Let us consider $S=\mathbb R\times\mathbb C$.
We write $a$ and $b$ two elements of $S$: $a=(x_a,z_a)$, and $b=(x_b,z_b)$.
We define the binary operation $∘$ as:
$a∘b=(x_a+x_b,x_a+ix_b+z_a+z_b)$, with $i$ the imaginary unit $i^2=−1$.
We say that $a\sim b$ if and only if $a∘b=b∘a$.
We write $[a]$ the equivalence class of $a$. Only one of the following is correct.
a. For $a=(x_a,z_a)$ one has $[a]=\{(x,z_a);∀x∈\mathbb R\}$
b. For $a=(x_a,z_a)$ one has $[a]=\{(x_a,z);∀z∈\mathbb C\}$
c. For $a=(x_a,z_a)$ one has $[a]=\{(x_a+R(z_a),z);∀z∈\mathbb C\}$
d. For $a=(x_a,z_a)$ one has $[a]=\{(x_a+I(z_a),z);∀z∈\mathbb C\}$
e. For $a=(x_a,z_a)$ one has $[a]=\{(x_a+|z_a|^2,z);∀z∈\mathbb C\}$
I am working on equivalence class questions but I'm so confused about this one.
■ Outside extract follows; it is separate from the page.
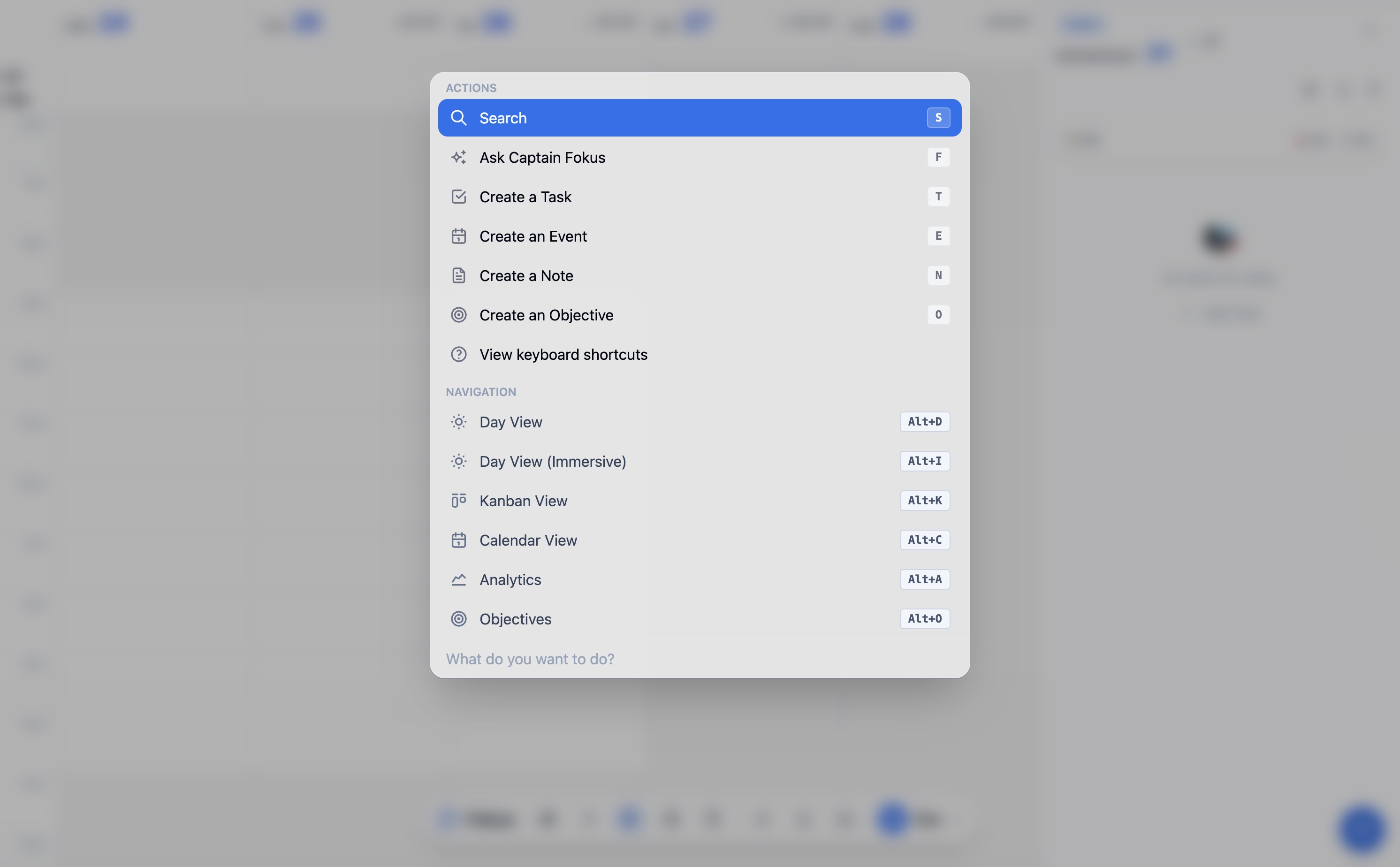Click the sun icon next to Day View (Immersive)
The image size is (1400, 867).
click(x=458, y=462)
I'm not sure my understanding on equivalence class of complex number is correct.
My working:
For now I know $(x_a+x_b, x_a + ix_b + z_a+z_b) = (x_b+x_a,x_b+ix_a+z_b+z_a).$
Working from $x_a+ix_b + z_a+z_b = x_b+ix_a+z_b+z_a,$ we have $x_a+ix_b=x_b+ix_a$ and $x_a+x_b = x_b+x_a$.
I get $x_a=x_b$, $ix_b=ix_a$ and $z_a+z_b=z_b+z_a$. $z_a+z_b=z_b+z_a$ is just $z$ , $ix_b=ix_a$ where $ix_b,ix_a$ are imagery numbers. Since $S=R×C, a∈S, x_a∈R$ and $z_a∈C,[a]=${$(x_a+I(z_a),z);∀z∈C$}.
Am I right?
Any help will be appreciated, thanks.
Edit: I was told I should look for $[a]=${$b:x_b=x_a$}={$x_a$}$×C$ which I believe it is same as $[a]=${$(x_a,z);∀z∈C$} am I right? But if it is the case, where does real number $z$ goes ( from $z_a+z_b=z_b+z_a$)? Or it never exists?